_Listed entries_

..........

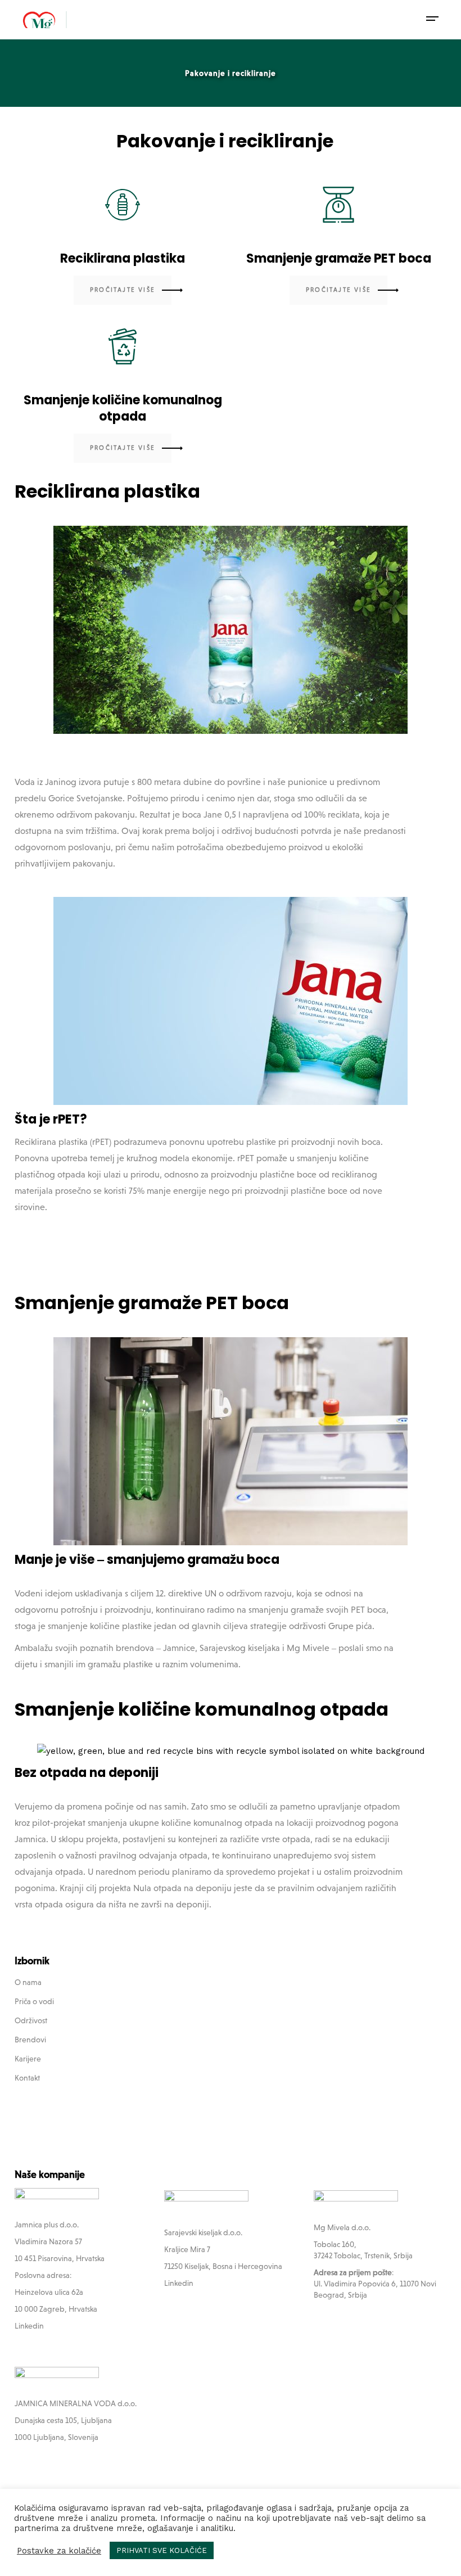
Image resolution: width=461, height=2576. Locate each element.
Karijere (28, 2058)
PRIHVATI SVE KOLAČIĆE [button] (161, 2550)
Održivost (31, 2020)
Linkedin (29, 2325)
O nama (28, 1982)
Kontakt (27, 2077)
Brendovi (30, 2039)
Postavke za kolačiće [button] (59, 2551)
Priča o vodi (34, 2001)
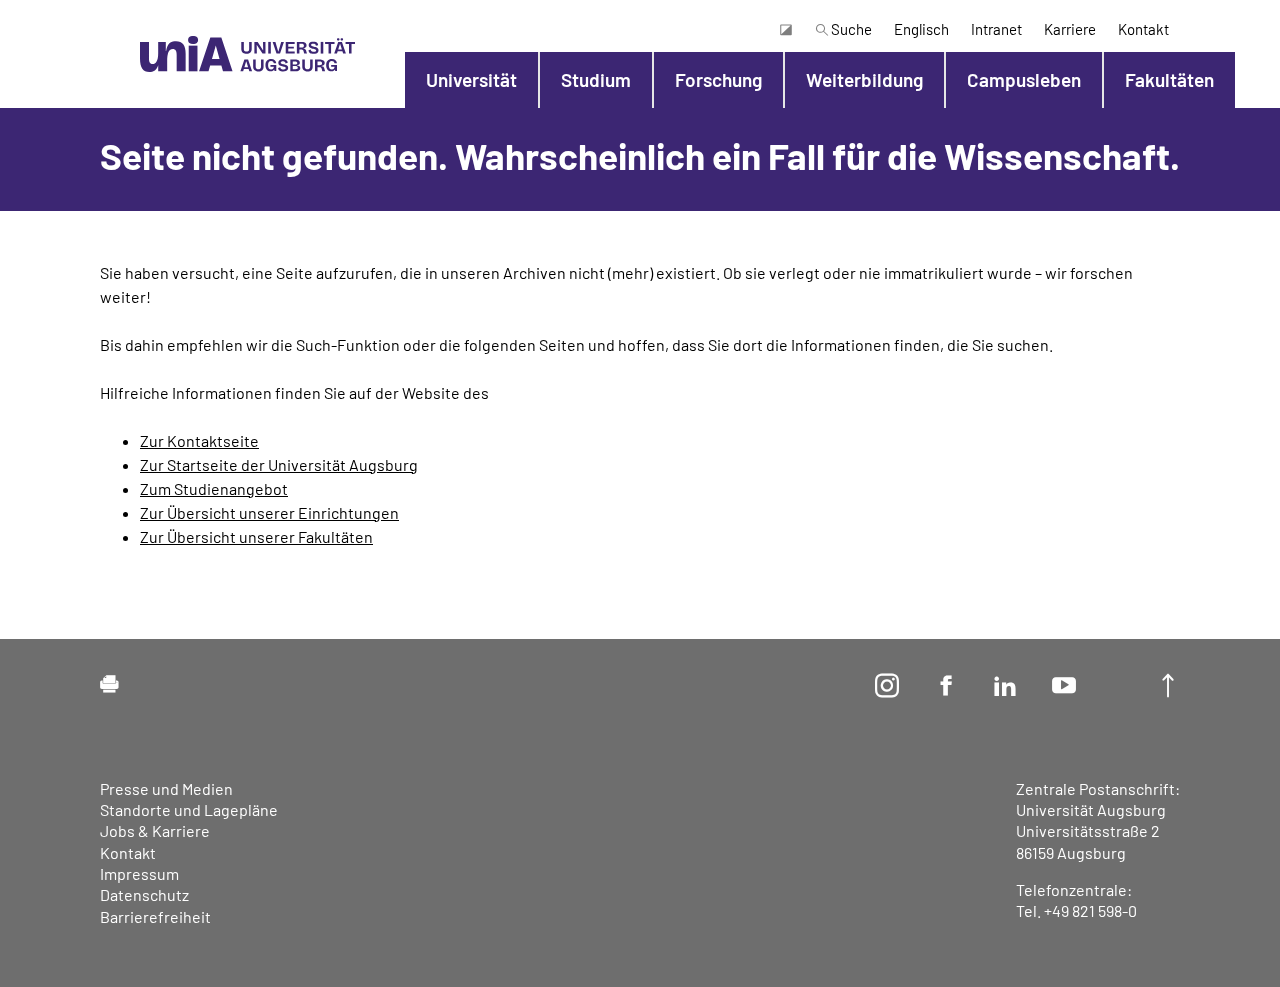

..........

_Work instruction_
The entries above, without their pictures, should be written out exactly.

_Your response_
Image resolution: width=461, height=2576. Locate each element.
Karijere (28, 2058)
PRIHVATI SVE KOLAČIĆE [button] (161, 2550)
Održivost (31, 2020)
Linkedin (29, 2325)
O nama (28, 1982)
Kontakt (27, 2077)
Brendovi (30, 2039)
Postavke za kolačiće [button] (59, 2551)
Priča o vodi (34, 2001)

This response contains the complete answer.